Short task: Can you repeat the listing below exactly, starting at the line that contains "Where should I click to: Copy the review" and stopping after its final line?

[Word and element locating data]
%%

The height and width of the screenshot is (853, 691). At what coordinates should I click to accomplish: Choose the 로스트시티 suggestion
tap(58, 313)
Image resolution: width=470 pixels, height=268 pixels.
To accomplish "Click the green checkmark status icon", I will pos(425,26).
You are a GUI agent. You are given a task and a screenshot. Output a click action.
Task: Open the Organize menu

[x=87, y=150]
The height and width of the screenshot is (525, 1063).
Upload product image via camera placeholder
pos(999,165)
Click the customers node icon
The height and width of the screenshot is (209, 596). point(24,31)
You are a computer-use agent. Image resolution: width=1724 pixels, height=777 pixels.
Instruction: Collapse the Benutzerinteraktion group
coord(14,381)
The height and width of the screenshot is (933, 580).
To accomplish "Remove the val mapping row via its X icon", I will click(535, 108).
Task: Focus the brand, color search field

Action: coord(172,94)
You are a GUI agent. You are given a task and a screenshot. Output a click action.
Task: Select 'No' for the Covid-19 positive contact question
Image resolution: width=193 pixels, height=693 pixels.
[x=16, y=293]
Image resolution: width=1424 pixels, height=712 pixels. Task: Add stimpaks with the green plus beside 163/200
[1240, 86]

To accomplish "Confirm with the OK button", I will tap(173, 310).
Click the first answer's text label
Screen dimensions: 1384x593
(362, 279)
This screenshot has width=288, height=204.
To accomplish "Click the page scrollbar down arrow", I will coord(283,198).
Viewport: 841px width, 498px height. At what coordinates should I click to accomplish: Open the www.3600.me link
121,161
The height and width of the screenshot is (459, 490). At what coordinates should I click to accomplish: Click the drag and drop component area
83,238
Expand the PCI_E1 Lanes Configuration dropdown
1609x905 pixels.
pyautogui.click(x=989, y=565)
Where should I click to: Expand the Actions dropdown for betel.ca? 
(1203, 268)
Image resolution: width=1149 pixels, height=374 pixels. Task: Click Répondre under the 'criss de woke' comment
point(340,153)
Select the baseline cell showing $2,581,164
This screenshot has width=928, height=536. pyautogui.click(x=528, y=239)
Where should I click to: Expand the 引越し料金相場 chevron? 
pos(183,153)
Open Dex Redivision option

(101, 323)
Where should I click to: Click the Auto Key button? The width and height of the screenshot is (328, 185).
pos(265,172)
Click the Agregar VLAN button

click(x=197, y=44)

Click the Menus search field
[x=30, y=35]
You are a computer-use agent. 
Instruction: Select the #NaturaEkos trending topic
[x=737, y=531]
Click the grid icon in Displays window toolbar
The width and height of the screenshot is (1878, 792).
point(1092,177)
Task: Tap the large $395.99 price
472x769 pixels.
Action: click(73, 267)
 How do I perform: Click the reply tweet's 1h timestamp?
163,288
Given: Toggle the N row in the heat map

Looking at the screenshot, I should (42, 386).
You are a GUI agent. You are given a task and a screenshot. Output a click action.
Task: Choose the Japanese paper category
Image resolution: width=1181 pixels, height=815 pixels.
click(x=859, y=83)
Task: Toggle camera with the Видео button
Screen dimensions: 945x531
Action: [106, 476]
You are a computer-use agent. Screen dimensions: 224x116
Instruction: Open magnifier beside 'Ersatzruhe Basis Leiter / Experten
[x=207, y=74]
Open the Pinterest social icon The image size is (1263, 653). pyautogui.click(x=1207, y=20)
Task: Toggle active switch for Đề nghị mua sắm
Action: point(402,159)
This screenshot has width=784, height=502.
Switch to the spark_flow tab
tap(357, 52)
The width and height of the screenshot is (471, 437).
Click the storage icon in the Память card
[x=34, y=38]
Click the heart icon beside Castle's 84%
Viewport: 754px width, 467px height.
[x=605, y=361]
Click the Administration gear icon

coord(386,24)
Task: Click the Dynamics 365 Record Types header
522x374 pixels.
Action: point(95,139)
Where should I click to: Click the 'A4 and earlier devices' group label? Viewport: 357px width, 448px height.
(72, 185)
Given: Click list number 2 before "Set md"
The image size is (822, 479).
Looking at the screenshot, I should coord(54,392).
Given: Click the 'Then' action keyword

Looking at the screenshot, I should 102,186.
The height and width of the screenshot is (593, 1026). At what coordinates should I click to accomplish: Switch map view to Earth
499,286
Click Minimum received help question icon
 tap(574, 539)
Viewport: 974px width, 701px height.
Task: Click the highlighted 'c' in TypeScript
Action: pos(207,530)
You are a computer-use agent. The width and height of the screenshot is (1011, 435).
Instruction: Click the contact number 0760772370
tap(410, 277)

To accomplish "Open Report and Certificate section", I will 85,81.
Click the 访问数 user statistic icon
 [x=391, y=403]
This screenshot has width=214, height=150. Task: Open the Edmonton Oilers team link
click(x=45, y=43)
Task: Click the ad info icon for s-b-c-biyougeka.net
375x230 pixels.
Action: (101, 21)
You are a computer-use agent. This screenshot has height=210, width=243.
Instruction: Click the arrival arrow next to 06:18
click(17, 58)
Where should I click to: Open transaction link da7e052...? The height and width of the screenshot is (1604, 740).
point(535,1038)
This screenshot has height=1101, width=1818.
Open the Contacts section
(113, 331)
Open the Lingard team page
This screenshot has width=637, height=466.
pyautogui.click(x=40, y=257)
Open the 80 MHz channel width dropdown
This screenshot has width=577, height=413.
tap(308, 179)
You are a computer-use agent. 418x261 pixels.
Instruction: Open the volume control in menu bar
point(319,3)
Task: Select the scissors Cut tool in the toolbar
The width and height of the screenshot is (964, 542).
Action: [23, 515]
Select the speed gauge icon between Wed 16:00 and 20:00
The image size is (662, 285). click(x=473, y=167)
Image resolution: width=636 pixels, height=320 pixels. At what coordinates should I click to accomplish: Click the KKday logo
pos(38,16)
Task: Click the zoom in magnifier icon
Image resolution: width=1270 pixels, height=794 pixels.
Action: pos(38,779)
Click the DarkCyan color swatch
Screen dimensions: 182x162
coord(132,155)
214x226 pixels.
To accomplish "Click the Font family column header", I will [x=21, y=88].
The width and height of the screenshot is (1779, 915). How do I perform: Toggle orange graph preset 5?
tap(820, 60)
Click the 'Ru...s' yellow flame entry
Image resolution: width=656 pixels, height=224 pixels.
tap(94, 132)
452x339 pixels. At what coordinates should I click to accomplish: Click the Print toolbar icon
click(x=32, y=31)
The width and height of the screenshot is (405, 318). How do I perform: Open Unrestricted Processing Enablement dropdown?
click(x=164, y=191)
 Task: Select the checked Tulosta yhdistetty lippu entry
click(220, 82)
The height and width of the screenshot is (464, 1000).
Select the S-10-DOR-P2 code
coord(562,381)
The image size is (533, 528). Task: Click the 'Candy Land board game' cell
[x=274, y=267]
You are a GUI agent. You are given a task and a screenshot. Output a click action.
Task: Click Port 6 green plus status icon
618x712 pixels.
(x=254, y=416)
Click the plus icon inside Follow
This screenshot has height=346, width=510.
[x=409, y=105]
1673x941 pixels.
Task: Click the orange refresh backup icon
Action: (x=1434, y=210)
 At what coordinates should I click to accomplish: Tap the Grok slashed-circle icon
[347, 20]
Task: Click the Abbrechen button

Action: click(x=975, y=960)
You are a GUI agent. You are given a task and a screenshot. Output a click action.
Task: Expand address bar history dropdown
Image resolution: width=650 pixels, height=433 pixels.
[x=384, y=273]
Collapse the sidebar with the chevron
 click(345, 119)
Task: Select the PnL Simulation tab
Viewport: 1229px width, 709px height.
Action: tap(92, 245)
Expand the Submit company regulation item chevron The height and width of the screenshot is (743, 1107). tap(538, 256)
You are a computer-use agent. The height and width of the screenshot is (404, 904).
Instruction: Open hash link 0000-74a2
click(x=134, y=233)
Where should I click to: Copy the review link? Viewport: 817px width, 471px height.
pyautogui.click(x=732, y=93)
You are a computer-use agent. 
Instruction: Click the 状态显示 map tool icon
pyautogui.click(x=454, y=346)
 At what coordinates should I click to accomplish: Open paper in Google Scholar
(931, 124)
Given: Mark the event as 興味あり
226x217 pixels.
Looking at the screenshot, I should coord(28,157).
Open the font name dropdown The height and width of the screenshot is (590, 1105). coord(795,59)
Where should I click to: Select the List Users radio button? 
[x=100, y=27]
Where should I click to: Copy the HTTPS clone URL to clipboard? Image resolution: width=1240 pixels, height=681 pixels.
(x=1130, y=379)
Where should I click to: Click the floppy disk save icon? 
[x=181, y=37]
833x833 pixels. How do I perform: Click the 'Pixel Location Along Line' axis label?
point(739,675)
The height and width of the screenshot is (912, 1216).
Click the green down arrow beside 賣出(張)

%%

Written solution:
Where should I click to: Copy the review link? Viewport: 817px width, 471px height.
pyautogui.click(x=732, y=93)
You are a computer-use agent. 
Instruction: Click the 状态显示 map tool icon
pyautogui.click(x=454, y=346)
 At what coordinates should I click to accomplish: Open paper in Google Scholar
(931, 124)
Given: Mark the event as 興味あり
226x217 pixels.
Looking at the screenshot, I should coord(28,157).
Open the font name dropdown The height and width of the screenshot is (590, 1105). coord(795,59)
Where should I click to: Select the List Users radio button? 
[x=100, y=27]
Where should I click to: Copy the HTTPS clone URL to clipboard? Image resolution: width=1240 pixels, height=681 pixels.
(x=1130, y=379)
Where should I click to: Click the floppy disk save icon? 
[x=181, y=37]
833x833 pixels. How do I perform: Click the 'Pixel Location Along Line' axis label?
point(739,675)
The height and width of the screenshot is (912, 1216).
Click the green down arrow beside 賣出(張)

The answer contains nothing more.